- _What is required_
Rewrite the data below, swapping "coordinate pair" for "pair of coordinates" wherever it occurs and keeping everything else the same.

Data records

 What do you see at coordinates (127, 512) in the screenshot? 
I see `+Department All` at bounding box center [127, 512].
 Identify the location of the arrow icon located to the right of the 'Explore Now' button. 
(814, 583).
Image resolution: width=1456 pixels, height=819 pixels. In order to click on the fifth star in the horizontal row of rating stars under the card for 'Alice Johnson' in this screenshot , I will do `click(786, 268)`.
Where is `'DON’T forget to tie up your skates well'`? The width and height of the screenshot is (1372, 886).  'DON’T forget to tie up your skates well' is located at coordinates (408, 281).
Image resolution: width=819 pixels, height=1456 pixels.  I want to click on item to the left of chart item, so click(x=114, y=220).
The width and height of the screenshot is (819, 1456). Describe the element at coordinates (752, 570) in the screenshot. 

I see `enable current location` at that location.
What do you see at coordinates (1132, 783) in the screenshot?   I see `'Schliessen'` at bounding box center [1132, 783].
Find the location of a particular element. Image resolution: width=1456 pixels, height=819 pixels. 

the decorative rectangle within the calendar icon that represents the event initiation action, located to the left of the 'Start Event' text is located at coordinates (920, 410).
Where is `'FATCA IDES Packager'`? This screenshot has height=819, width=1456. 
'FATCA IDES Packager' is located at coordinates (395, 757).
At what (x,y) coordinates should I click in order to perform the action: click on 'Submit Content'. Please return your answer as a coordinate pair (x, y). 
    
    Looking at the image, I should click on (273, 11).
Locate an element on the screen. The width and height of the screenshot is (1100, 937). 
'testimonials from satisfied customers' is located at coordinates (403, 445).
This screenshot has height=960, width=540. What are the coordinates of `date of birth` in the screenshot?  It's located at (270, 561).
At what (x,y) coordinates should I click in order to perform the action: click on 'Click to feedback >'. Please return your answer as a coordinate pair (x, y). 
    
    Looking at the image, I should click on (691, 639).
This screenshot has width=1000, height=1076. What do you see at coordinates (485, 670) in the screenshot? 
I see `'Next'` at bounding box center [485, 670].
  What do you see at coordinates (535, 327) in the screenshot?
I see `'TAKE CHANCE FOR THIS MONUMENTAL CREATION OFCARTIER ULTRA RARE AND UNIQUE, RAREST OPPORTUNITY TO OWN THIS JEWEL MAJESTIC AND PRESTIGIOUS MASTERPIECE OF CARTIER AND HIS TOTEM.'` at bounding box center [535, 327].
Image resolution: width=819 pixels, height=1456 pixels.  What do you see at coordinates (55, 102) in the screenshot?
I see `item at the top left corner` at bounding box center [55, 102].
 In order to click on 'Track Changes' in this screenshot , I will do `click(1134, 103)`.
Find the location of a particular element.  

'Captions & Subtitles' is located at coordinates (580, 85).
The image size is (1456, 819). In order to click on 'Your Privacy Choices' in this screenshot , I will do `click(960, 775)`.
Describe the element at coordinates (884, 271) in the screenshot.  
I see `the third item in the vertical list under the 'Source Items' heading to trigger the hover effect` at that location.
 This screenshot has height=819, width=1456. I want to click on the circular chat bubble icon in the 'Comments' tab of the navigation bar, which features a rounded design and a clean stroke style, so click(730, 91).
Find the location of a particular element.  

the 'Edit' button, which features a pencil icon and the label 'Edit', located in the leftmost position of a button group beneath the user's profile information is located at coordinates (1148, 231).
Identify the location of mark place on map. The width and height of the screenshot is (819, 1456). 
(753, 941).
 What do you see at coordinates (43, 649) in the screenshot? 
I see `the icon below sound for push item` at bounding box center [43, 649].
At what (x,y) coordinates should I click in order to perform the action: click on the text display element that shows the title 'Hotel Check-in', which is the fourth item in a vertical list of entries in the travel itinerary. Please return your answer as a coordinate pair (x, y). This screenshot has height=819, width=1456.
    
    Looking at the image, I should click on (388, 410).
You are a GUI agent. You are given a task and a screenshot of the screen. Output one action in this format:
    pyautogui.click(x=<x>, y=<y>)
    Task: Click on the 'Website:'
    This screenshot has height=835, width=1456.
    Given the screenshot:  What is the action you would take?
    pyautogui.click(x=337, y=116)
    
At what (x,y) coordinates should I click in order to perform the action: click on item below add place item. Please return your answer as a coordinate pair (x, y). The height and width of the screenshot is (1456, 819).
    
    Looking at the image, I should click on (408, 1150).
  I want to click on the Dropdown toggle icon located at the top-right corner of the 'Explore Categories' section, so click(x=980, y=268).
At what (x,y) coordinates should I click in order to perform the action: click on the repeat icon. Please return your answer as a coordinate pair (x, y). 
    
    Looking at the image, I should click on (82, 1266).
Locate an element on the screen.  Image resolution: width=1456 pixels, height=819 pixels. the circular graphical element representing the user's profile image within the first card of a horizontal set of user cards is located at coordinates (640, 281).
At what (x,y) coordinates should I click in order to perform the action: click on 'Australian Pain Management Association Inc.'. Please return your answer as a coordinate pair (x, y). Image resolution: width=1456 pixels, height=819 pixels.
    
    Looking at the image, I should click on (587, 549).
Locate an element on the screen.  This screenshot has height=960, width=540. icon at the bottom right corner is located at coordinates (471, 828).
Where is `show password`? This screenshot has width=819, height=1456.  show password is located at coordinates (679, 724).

- _Solution to the problem_
 What do you see at coordinates (127, 512) in the screenshot? 
I see `+Department All` at bounding box center [127, 512].
 Identify the location of the arrow icon located to the right of the 'Explore Now' button. 
(814, 583).
Image resolution: width=1456 pixels, height=819 pixels. In order to click on the fifth star in the horizontal row of rating stars under the card for 'Alice Johnson' in this screenshot , I will do `click(786, 268)`.
Where is `'DON’T forget to tie up your skates well'`? The width and height of the screenshot is (1372, 886).  'DON’T forget to tie up your skates well' is located at coordinates (408, 281).
Image resolution: width=819 pixels, height=1456 pixels.  I want to click on item to the left of chart item, so click(x=114, y=220).
The width and height of the screenshot is (819, 1456). Describe the element at coordinates (752, 570) in the screenshot. 

I see `enable current location` at that location.
What do you see at coordinates (1132, 783) in the screenshot?   I see `'Schliessen'` at bounding box center [1132, 783].
Find the location of a particular element. Image resolution: width=1456 pixels, height=819 pixels. 

the decorative rectangle within the calendar icon that represents the event initiation action, located to the left of the 'Start Event' text is located at coordinates (920, 410).
Where is `'FATCA IDES Packager'`? This screenshot has height=819, width=1456. 
'FATCA IDES Packager' is located at coordinates (395, 757).
At what (x,y) coordinates should I click in order to perform the action: click on 'Submit Content'. Please return your answer as a pair of coordinates (x, y). 
    
    Looking at the image, I should click on (273, 11).
Locate an element on the screen. The width and height of the screenshot is (1100, 937). 
'testimonials from satisfied customers' is located at coordinates (403, 445).
This screenshot has height=960, width=540. What are the coordinates of `date of birth` in the screenshot?  It's located at (270, 561).
At what (x,y) coordinates should I click in order to perform the action: click on 'Click to feedback >'. Please return your answer as a pair of coordinates (x, y). 
    
    Looking at the image, I should click on (691, 639).
This screenshot has width=1000, height=1076. What do you see at coordinates (485, 670) in the screenshot? 
I see `'Next'` at bounding box center [485, 670].
  What do you see at coordinates (535, 327) in the screenshot?
I see `'TAKE CHANCE FOR THIS MONUMENTAL CREATION OFCARTIER ULTRA RARE AND UNIQUE, RAREST OPPORTUNITY TO OWN THIS JEWEL MAJESTIC AND PRESTIGIOUS MASTERPIECE OF CARTIER AND HIS TOTEM.'` at bounding box center [535, 327].
Image resolution: width=819 pixels, height=1456 pixels.  What do you see at coordinates (55, 102) in the screenshot?
I see `item at the top left corner` at bounding box center [55, 102].
 In order to click on 'Track Changes' in this screenshot , I will do `click(1134, 103)`.
Find the location of a particular element.  

'Captions & Subtitles' is located at coordinates (580, 85).
The image size is (1456, 819). In order to click on 'Your Privacy Choices' in this screenshot , I will do `click(960, 775)`.
Describe the element at coordinates (884, 271) in the screenshot.  
I see `the third item in the vertical list under the 'Source Items' heading to trigger the hover effect` at that location.
 This screenshot has height=819, width=1456. I want to click on the circular chat bubble icon in the 'Comments' tab of the navigation bar, which features a rounded design and a clean stroke style, so click(730, 91).
Find the location of a particular element.  

the 'Edit' button, which features a pencil icon and the label 'Edit', located in the leftmost position of a button group beneath the user's profile information is located at coordinates (1148, 231).
Identify the location of mark place on map. The width and height of the screenshot is (819, 1456). 
(753, 941).
 What do you see at coordinates (43, 649) in the screenshot? 
I see `the icon below sound for push item` at bounding box center [43, 649].
At what (x,y) coordinates should I click in order to perform the action: click on the text display element that shows the title 'Hotel Check-in', which is the fourth item in a vertical list of entries in the travel itinerary. Please return your answer as a pair of coordinates (x, y). This screenshot has height=819, width=1456.
    
    Looking at the image, I should click on (388, 410).
You are a GUI agent. You are given a task and a screenshot of the screen. Output one action in this format:
    pyautogui.click(x=<x>, y=<y>)
    Task: Click on the 'Website:'
    This screenshot has height=835, width=1456.
    Given the screenshot:  What is the action you would take?
    pyautogui.click(x=337, y=116)
    
At what (x,y) coordinates should I click in order to perform the action: click on item below add place item. Please return your answer as a pair of coordinates (x, y). The height and width of the screenshot is (1456, 819).
    
    Looking at the image, I should click on (408, 1150).
  I want to click on the Dropdown toggle icon located at the top-right corner of the 'Explore Categories' section, so click(x=980, y=268).
At what (x,y) coordinates should I click in order to perform the action: click on the repeat icon. Please return your answer as a pair of coordinates (x, y). 
    
    Looking at the image, I should click on (82, 1266).
Locate an element on the screen.  Image resolution: width=1456 pixels, height=819 pixels. the circular graphical element representing the user's profile image within the first card of a horizontal set of user cards is located at coordinates (640, 281).
At what (x,y) coordinates should I click in order to perform the action: click on 'Australian Pain Management Association Inc.'. Please return your answer as a pair of coordinates (x, y). Image resolution: width=1456 pixels, height=819 pixels.
    
    Looking at the image, I should click on (587, 549).
Locate an element on the screen.  This screenshot has height=960, width=540. icon at the bottom right corner is located at coordinates (471, 828).
Where is `show password`? This screenshot has width=819, height=1456.  show password is located at coordinates (679, 724).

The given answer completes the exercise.